**Task goal**.
Show every line of the data that includes the word "field".

**Stored items**.

Segment Open

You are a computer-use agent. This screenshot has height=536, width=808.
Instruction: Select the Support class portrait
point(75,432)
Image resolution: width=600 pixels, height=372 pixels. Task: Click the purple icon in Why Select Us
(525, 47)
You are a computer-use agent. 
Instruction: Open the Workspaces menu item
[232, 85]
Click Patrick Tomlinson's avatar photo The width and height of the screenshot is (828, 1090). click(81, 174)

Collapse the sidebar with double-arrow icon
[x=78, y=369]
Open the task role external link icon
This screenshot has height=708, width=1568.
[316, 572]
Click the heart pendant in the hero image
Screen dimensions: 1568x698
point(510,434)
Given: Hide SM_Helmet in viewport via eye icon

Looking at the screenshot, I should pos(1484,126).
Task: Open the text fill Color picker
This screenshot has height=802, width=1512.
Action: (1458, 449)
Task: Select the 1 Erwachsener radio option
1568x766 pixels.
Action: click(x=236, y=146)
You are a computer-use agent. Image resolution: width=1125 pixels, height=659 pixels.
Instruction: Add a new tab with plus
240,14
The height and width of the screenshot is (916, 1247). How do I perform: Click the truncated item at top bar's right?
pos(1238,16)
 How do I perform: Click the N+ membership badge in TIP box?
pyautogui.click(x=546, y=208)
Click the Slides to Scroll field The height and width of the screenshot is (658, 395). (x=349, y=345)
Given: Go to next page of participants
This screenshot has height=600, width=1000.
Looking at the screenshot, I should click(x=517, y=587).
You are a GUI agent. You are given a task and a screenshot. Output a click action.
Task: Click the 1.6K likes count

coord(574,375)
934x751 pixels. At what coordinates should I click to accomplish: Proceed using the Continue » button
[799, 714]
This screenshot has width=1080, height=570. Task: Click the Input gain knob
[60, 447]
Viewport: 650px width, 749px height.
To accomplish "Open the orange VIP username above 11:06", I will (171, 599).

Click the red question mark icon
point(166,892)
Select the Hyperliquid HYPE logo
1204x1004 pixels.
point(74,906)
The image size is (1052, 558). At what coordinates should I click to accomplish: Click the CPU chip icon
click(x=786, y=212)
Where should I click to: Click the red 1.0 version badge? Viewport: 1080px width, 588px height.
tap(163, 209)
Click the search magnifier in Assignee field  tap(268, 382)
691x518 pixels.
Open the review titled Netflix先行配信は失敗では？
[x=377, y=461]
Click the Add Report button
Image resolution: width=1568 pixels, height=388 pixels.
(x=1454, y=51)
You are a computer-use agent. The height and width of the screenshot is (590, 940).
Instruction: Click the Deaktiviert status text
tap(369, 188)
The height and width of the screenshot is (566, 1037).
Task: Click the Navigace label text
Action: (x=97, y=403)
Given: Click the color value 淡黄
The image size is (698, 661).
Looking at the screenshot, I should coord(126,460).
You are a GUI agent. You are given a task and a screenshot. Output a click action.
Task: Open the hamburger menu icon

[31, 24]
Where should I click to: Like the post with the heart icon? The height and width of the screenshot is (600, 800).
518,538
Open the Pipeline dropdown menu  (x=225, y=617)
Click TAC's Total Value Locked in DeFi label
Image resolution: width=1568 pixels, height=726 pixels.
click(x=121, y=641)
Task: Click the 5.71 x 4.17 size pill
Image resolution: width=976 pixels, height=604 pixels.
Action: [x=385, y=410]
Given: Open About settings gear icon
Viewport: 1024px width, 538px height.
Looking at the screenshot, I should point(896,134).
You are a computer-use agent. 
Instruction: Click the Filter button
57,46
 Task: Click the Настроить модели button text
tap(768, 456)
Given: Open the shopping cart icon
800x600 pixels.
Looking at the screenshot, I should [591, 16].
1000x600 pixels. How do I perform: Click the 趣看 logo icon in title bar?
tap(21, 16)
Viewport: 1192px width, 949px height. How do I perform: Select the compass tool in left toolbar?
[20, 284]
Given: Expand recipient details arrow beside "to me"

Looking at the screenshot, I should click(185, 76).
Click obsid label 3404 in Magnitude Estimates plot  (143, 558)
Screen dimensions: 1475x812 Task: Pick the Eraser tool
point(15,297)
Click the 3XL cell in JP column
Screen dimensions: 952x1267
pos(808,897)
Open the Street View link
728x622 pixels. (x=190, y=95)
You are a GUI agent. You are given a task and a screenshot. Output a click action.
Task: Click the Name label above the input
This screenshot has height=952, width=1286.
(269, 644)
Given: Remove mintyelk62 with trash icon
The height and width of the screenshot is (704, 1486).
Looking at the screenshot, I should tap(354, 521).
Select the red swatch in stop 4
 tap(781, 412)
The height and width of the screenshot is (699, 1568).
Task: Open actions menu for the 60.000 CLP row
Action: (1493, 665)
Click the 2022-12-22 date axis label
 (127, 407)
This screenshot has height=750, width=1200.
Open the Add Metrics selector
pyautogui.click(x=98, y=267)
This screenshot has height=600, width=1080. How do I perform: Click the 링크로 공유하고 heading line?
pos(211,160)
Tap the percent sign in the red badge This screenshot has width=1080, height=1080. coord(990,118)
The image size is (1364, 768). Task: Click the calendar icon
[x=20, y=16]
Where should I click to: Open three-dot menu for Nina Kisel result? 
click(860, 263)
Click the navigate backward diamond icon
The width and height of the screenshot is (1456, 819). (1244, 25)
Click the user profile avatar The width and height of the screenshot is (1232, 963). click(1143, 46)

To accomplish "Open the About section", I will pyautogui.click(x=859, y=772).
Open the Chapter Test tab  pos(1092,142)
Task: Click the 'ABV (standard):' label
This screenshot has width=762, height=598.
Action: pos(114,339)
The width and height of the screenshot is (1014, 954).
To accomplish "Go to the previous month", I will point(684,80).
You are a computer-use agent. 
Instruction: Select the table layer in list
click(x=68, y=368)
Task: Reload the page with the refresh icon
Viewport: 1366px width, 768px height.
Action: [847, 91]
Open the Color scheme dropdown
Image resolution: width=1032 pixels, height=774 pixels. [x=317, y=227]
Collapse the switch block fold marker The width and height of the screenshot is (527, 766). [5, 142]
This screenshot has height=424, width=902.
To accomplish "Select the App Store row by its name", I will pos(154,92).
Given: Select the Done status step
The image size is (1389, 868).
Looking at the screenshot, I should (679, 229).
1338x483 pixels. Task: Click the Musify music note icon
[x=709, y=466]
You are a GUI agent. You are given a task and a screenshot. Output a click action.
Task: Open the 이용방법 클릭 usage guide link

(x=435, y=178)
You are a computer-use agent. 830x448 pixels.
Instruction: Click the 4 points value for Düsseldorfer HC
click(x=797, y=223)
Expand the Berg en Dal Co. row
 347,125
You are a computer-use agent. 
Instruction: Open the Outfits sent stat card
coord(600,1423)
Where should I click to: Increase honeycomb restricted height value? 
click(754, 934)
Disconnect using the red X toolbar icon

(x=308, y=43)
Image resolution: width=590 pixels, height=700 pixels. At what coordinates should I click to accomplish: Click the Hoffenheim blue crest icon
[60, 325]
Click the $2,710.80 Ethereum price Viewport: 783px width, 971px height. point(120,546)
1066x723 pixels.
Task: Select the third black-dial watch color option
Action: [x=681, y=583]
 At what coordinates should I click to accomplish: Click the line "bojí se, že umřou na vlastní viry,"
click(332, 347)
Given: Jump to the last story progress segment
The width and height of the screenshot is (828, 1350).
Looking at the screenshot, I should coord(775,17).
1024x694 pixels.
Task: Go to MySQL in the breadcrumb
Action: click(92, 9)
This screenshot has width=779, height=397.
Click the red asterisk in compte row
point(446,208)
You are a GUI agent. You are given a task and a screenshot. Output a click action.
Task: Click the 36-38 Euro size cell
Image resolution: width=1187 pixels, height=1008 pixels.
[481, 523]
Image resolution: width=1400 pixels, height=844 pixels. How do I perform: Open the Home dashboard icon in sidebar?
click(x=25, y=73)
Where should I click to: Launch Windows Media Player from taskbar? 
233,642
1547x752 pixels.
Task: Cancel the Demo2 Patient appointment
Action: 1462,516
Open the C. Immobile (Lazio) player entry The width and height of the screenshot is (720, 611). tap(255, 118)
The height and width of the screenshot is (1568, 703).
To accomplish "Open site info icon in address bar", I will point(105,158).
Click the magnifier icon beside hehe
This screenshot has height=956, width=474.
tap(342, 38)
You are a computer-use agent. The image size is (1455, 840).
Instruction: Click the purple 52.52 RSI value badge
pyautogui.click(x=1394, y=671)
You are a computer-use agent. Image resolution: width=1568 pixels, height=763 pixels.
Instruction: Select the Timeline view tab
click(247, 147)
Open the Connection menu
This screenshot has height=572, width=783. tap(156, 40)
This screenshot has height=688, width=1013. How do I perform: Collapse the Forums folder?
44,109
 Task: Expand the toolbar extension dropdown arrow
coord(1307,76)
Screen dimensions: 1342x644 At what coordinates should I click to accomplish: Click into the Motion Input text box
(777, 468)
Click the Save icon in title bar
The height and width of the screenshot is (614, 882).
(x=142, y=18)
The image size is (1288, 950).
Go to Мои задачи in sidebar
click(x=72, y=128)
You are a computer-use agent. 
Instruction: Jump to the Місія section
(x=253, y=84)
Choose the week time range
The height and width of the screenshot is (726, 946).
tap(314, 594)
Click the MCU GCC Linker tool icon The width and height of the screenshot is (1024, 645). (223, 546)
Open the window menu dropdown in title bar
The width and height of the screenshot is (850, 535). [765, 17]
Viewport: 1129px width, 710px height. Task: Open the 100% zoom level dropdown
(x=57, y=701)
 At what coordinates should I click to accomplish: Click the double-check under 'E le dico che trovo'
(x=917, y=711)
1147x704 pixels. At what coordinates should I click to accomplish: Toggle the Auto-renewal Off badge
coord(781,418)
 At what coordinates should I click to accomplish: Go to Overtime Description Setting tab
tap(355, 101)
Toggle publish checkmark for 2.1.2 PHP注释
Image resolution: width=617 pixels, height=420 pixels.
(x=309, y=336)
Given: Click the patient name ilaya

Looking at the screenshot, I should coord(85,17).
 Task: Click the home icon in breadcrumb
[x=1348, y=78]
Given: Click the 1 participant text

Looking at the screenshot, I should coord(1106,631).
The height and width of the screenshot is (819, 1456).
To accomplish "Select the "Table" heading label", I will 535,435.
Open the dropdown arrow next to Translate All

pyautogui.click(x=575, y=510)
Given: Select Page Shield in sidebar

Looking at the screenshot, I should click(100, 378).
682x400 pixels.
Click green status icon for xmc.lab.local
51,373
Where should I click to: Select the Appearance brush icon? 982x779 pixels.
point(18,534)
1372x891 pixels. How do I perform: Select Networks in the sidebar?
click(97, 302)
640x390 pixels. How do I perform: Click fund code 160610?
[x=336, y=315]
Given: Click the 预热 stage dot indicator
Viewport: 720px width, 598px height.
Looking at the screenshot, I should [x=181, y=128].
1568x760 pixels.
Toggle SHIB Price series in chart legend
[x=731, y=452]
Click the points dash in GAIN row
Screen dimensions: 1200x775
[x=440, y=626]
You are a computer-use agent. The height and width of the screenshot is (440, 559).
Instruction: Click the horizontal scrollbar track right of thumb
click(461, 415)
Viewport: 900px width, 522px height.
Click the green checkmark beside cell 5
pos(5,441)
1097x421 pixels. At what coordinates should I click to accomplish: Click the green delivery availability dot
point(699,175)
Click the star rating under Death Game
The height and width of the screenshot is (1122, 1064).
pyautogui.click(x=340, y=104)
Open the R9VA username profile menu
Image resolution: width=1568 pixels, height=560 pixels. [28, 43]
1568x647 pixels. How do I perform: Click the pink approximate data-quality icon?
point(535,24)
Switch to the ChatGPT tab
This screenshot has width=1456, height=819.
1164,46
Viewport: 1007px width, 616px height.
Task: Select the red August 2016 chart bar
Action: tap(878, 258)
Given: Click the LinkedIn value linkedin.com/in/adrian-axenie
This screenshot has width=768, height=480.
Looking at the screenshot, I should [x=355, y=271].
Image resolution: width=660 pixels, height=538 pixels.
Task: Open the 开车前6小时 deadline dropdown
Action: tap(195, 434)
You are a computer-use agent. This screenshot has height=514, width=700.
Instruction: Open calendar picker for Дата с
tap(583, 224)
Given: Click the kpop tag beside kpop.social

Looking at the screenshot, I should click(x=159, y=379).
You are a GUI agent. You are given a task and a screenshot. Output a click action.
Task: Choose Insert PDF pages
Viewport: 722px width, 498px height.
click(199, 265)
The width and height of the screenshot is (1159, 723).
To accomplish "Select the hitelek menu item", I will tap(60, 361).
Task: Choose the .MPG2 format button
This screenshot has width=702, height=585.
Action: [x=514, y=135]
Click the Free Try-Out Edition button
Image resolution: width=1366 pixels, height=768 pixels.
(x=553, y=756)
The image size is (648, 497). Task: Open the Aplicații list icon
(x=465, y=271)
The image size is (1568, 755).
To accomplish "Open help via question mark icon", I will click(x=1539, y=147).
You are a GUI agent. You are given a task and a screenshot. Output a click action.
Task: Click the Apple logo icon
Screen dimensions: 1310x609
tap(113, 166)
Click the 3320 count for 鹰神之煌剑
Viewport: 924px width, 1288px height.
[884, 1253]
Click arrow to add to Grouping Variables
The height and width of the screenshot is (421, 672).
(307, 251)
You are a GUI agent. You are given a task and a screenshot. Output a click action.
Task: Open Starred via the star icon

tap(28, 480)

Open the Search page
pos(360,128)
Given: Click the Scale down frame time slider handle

Segment Closed

**Response area**.
Click the Slides to Scroll field The height and width of the screenshot is (658, 395). (x=349, y=345)
Click the search magnifier in Assignee field  tap(268, 382)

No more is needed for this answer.